• [Given request] Arrange the rows below as a JSON list of strings with one string per line, omitting blank lines and leaving out the pictures. Include only the part that opens with the line containing "The image size" and runs through the end of the rows.

[Target pointing data]

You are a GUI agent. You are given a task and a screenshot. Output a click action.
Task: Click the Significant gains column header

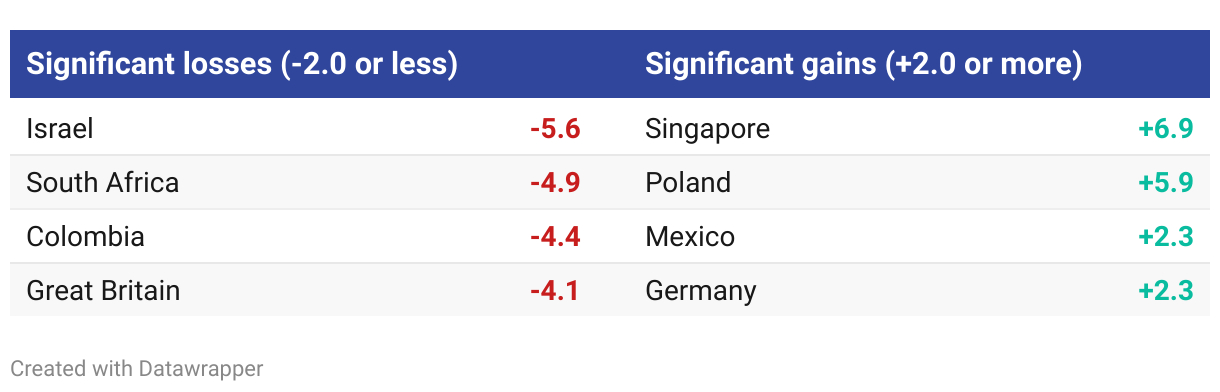coord(864,65)
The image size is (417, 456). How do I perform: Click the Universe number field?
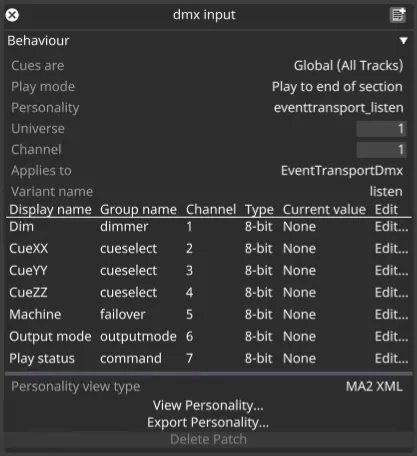coord(381,129)
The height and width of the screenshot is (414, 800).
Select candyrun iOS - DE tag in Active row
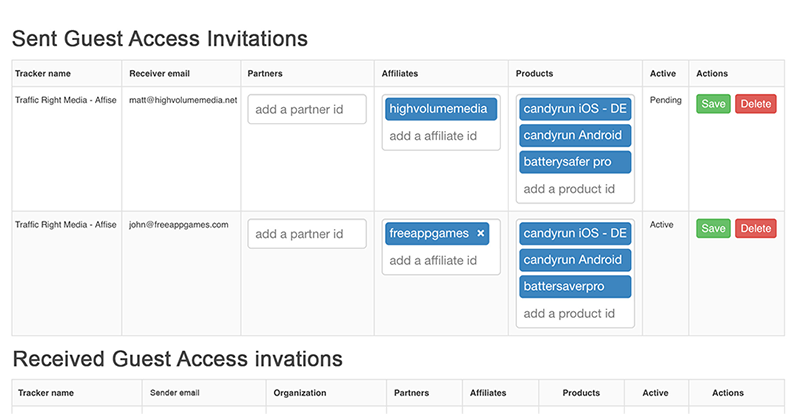575,234
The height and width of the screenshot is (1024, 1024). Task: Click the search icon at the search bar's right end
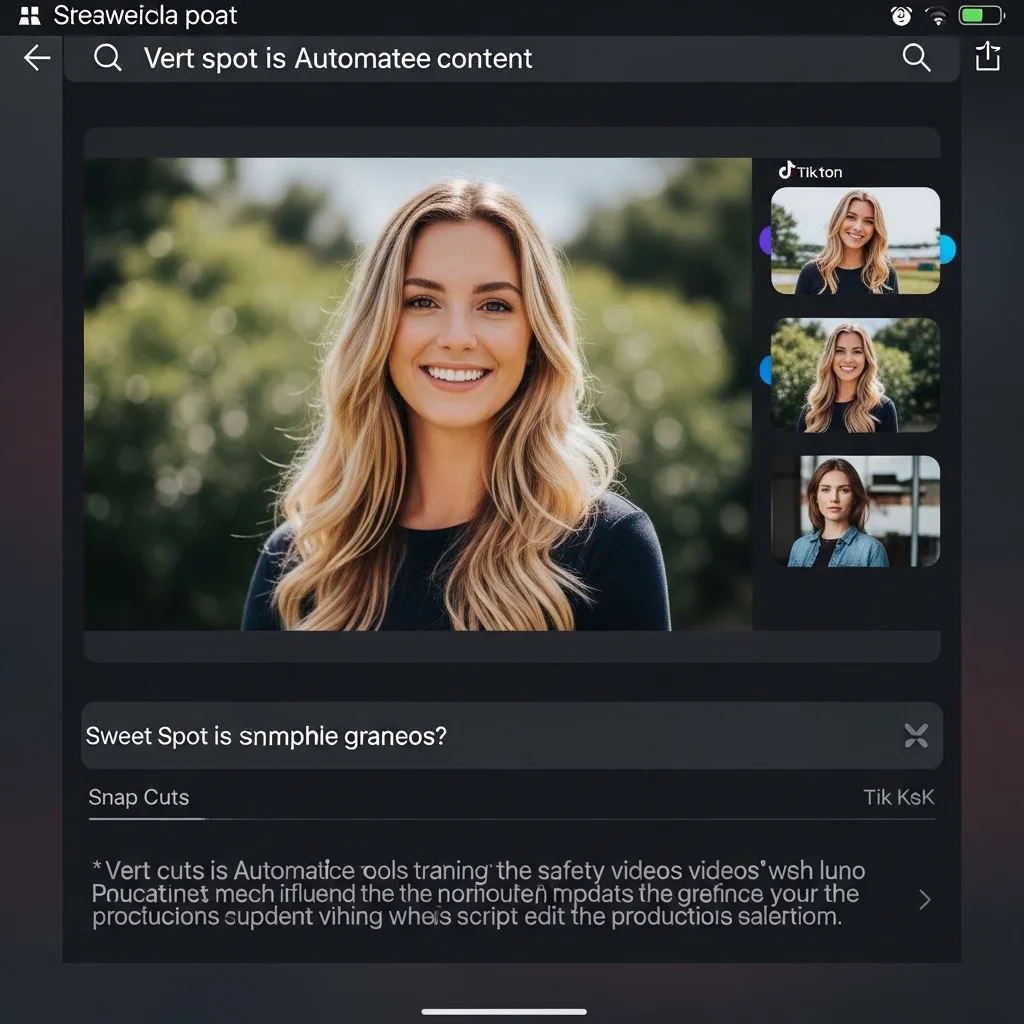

• [Solution]
[
  "The image size is (417, 456). How do I perform: Click the Universe number field?",
  "coord(381,129)",
  "The height and width of the screenshot is (414, 800).",
  "Select candyrun iOS - DE tag in Active row",
  "575,234",
  "The height and width of the screenshot is (1024, 1024). Task: Click the search icon at the search bar's right end"
]